◆ **DATA EXTRACTS**:
>>>>
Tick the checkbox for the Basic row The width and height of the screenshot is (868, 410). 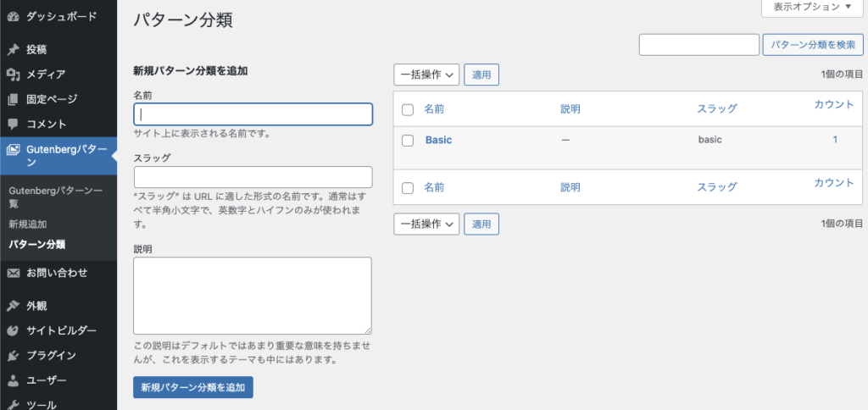coord(408,141)
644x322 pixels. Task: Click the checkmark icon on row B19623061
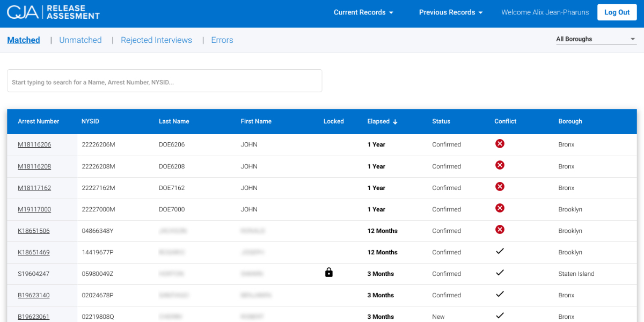500,315
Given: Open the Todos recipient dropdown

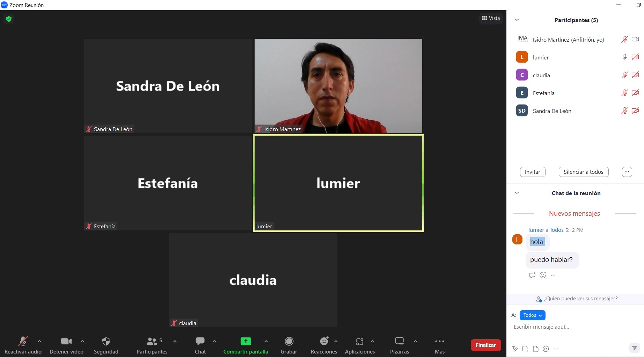Looking at the screenshot, I should [x=532, y=315].
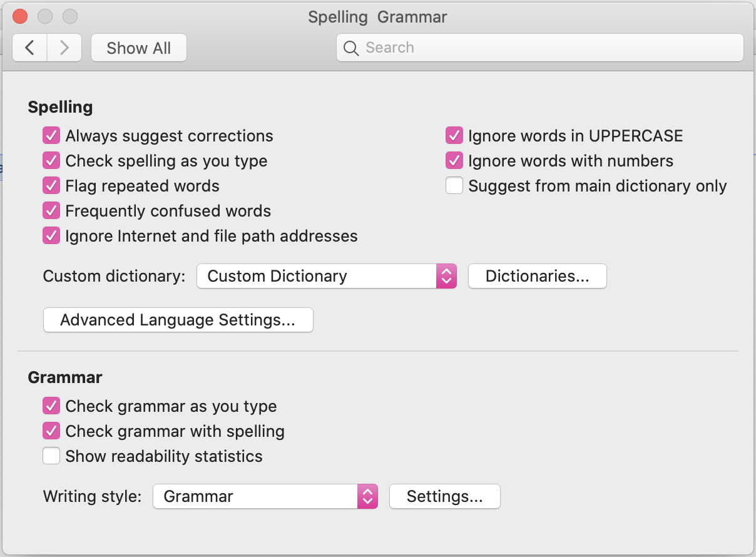This screenshot has height=557, width=756.
Task: Uncheck Always suggest corrections
Action: [x=51, y=136]
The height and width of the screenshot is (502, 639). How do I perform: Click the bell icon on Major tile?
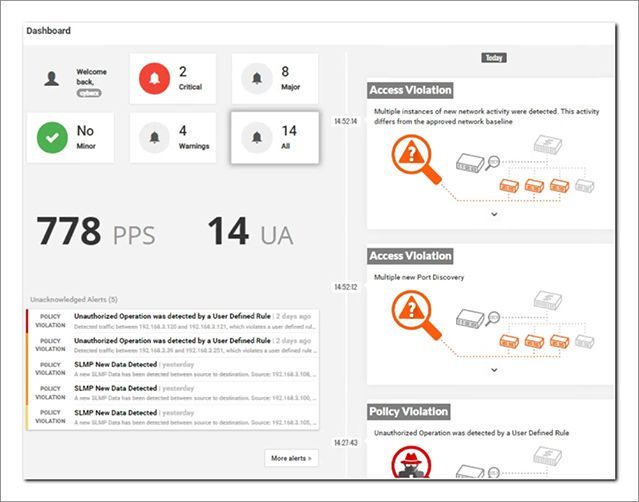tap(257, 79)
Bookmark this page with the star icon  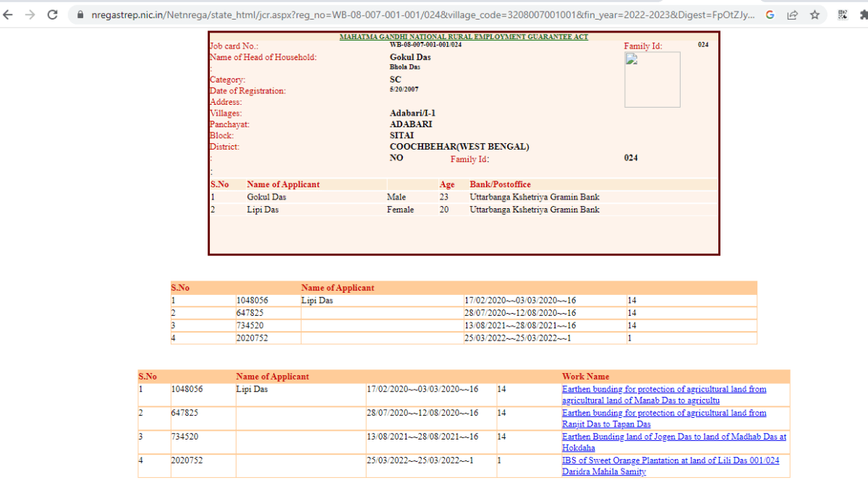coord(815,13)
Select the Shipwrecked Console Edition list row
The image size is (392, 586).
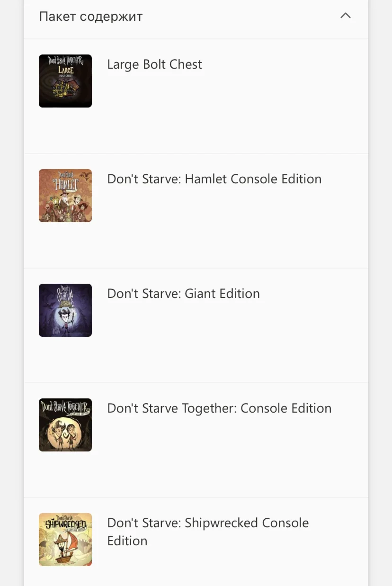point(227,564)
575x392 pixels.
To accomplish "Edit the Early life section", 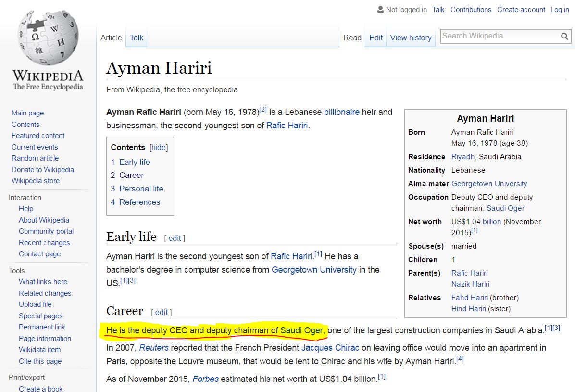I will point(175,239).
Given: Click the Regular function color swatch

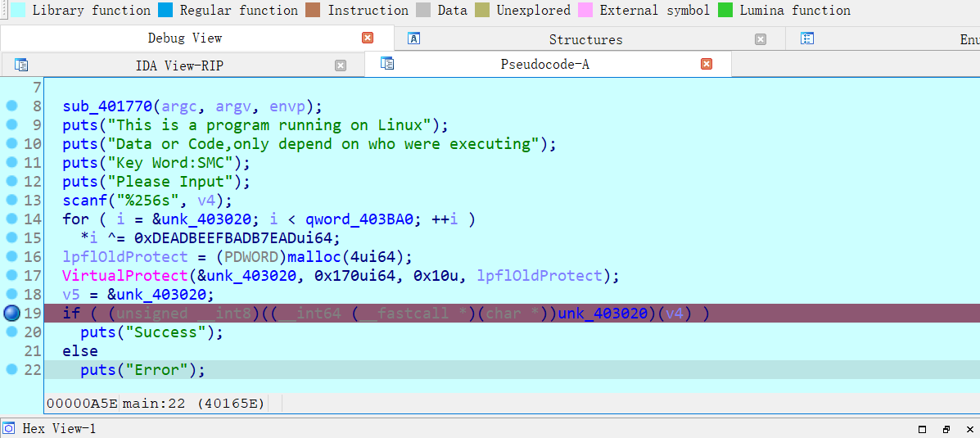Looking at the screenshot, I should pyautogui.click(x=166, y=10).
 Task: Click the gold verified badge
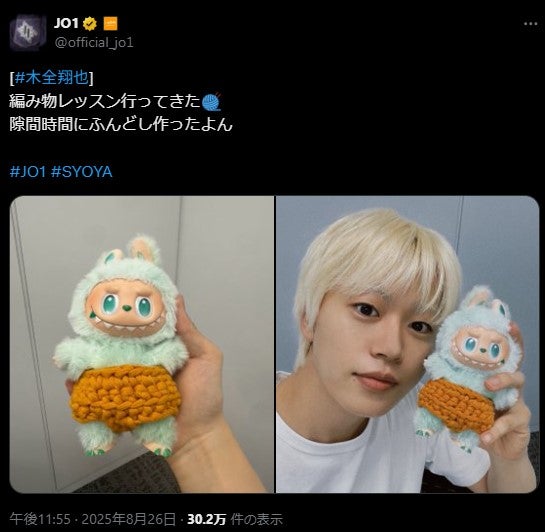coord(90,23)
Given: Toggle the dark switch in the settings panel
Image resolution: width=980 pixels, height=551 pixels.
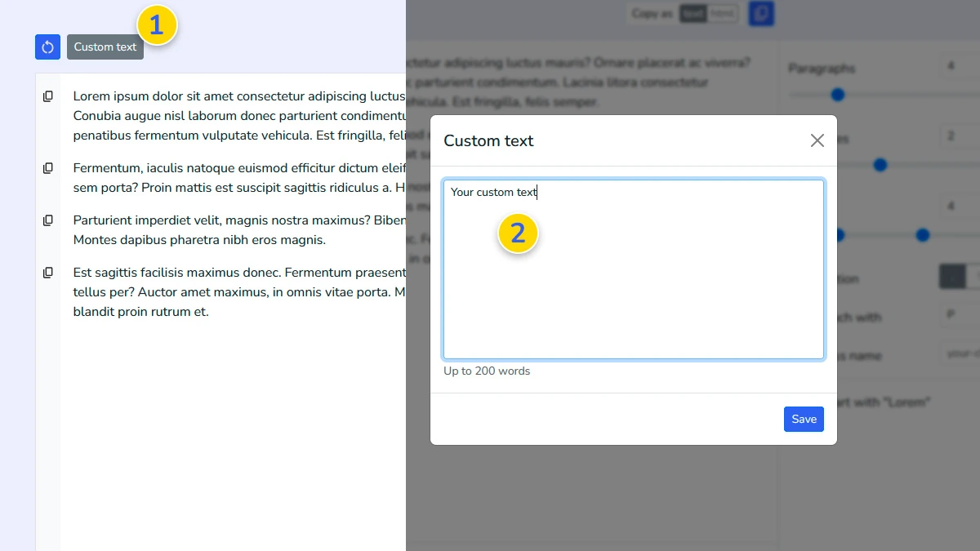Looking at the screenshot, I should pos(954,276).
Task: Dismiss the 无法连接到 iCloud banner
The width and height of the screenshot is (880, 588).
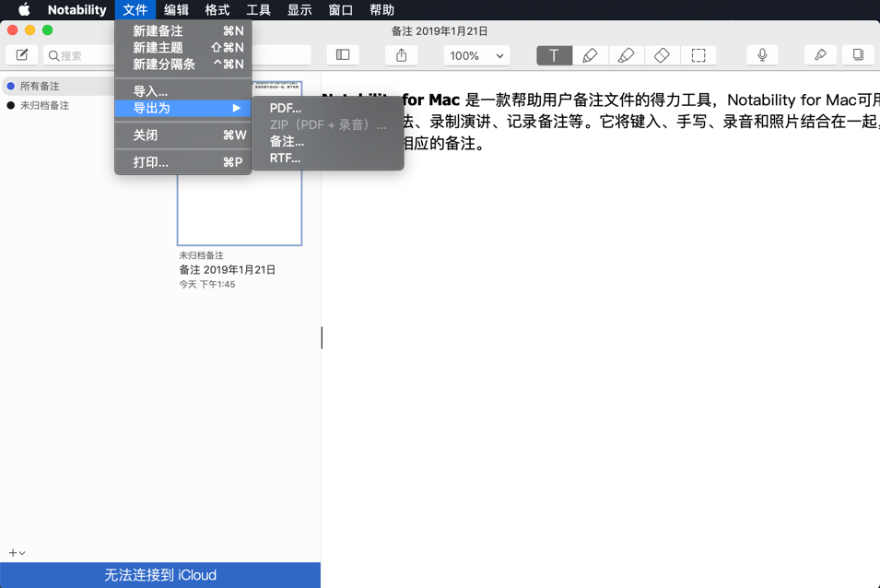Action: coord(160,574)
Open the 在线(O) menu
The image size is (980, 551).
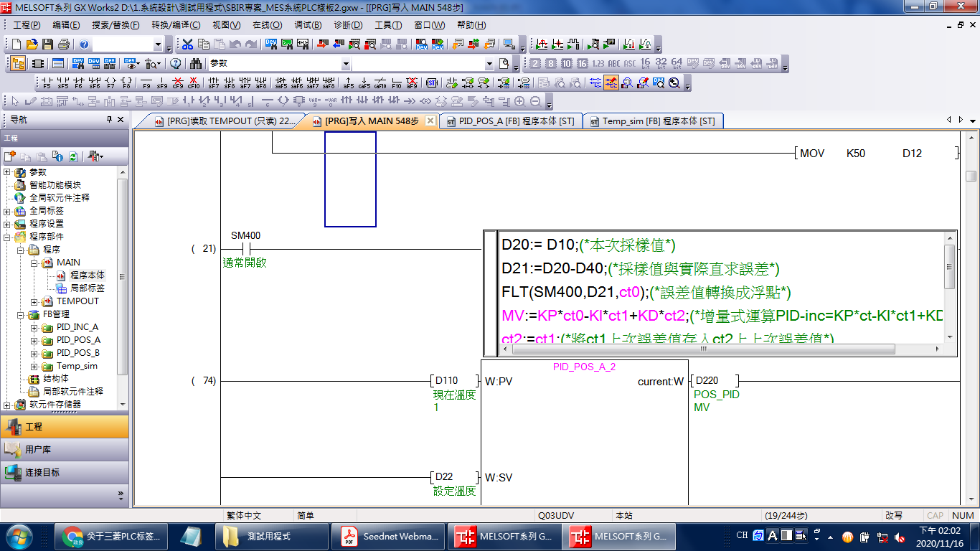(267, 25)
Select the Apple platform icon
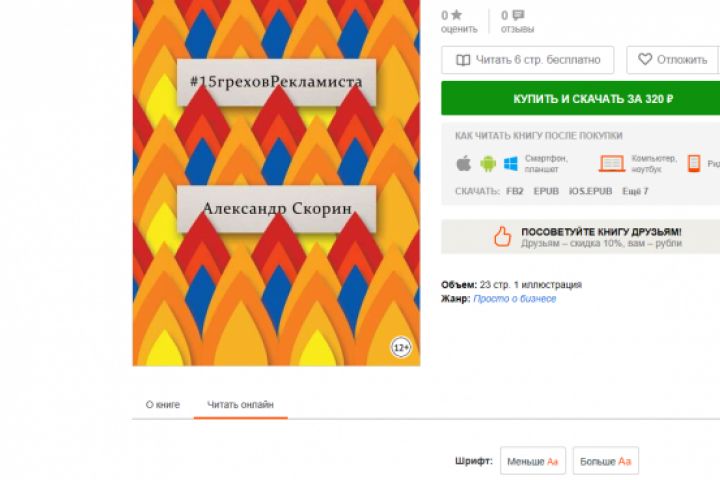Screen dimensions: 720x480 pos(464,163)
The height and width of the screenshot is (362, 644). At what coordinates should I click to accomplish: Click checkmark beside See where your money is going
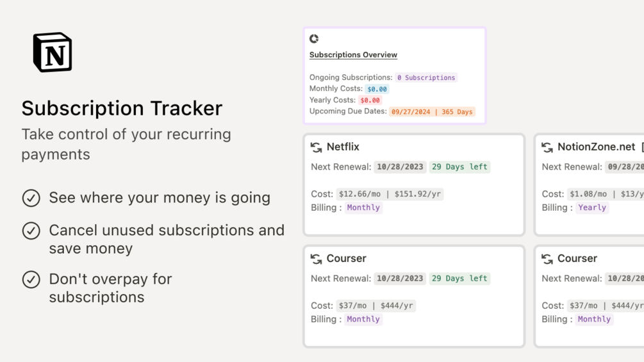31,198
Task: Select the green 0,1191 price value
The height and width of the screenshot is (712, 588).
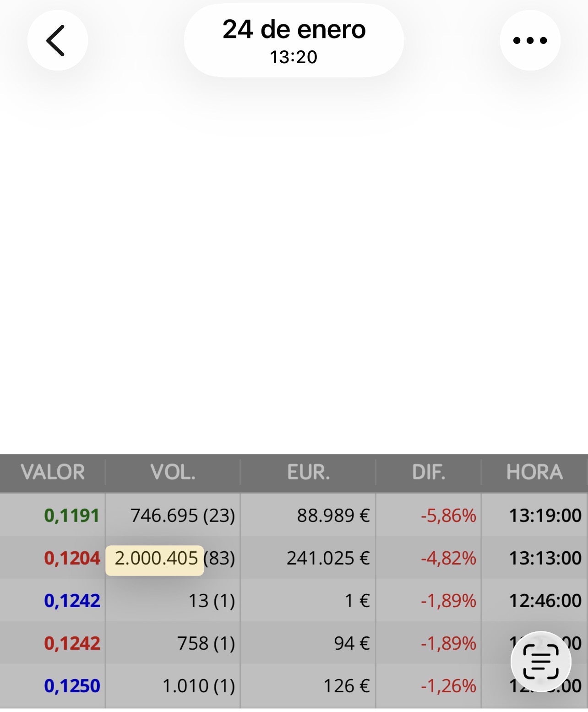Action: (x=72, y=516)
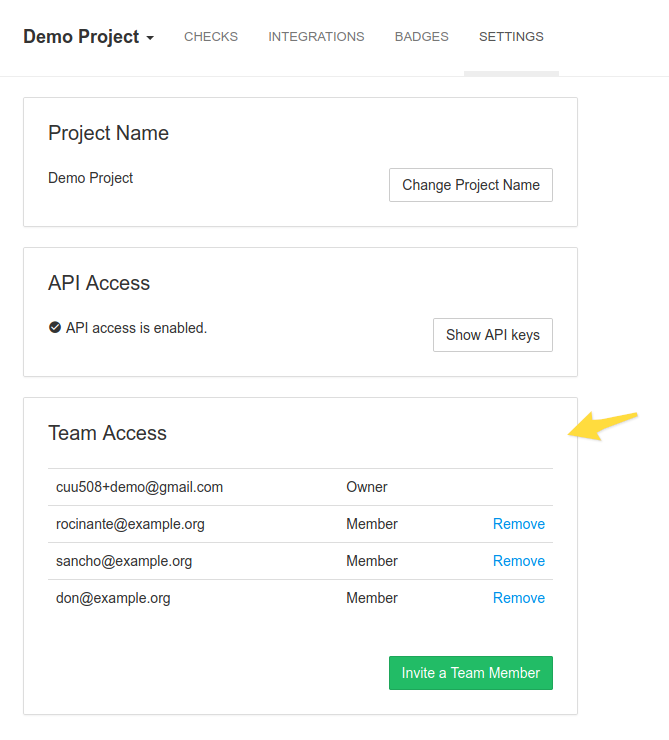Go to the Badges tab
Screen dimensions: 669x740
[421, 37]
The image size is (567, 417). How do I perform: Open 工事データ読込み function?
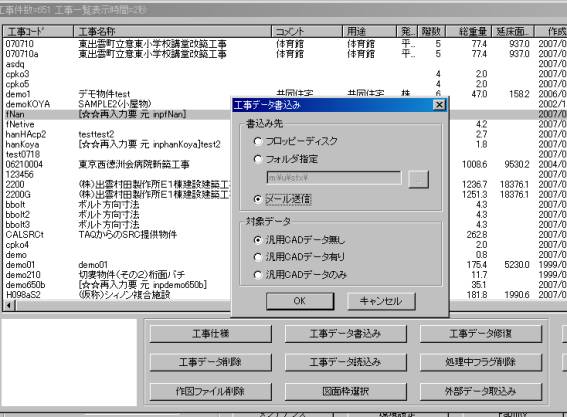(x=345, y=362)
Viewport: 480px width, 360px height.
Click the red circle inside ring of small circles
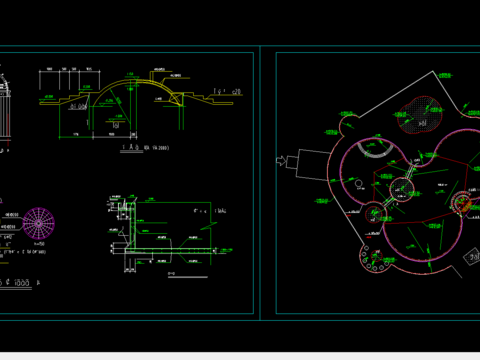(376, 256)
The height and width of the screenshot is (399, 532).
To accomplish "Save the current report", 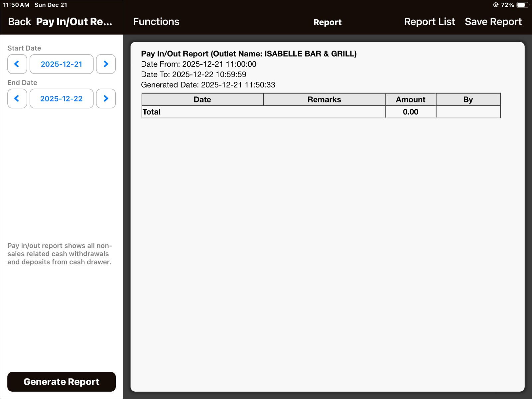I will [x=493, y=22].
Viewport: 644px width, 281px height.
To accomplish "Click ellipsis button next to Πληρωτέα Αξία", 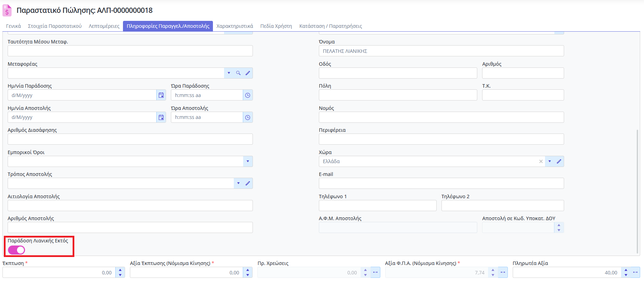I will [635, 272].
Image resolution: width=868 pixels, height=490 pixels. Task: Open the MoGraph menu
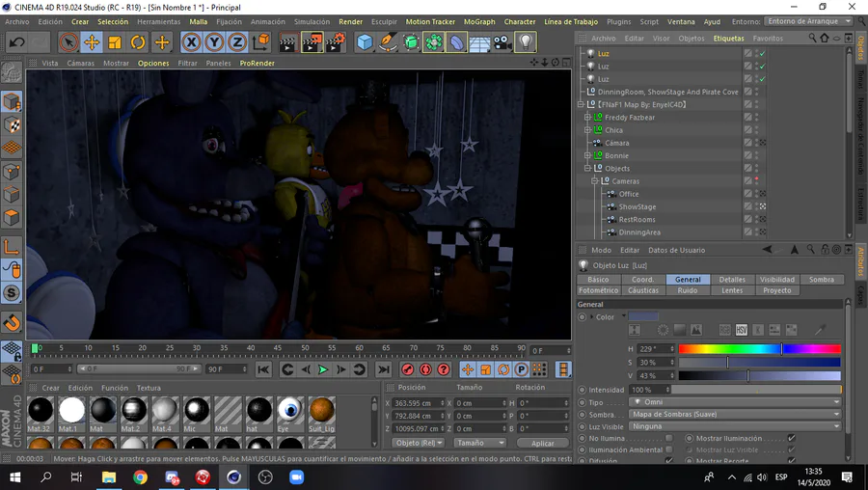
<<<<
Within the entries above, find the string "Viewport" and return each line that holds it.

Viewport: 480px width, 360px height.
Viewport: 644px width, 281px height.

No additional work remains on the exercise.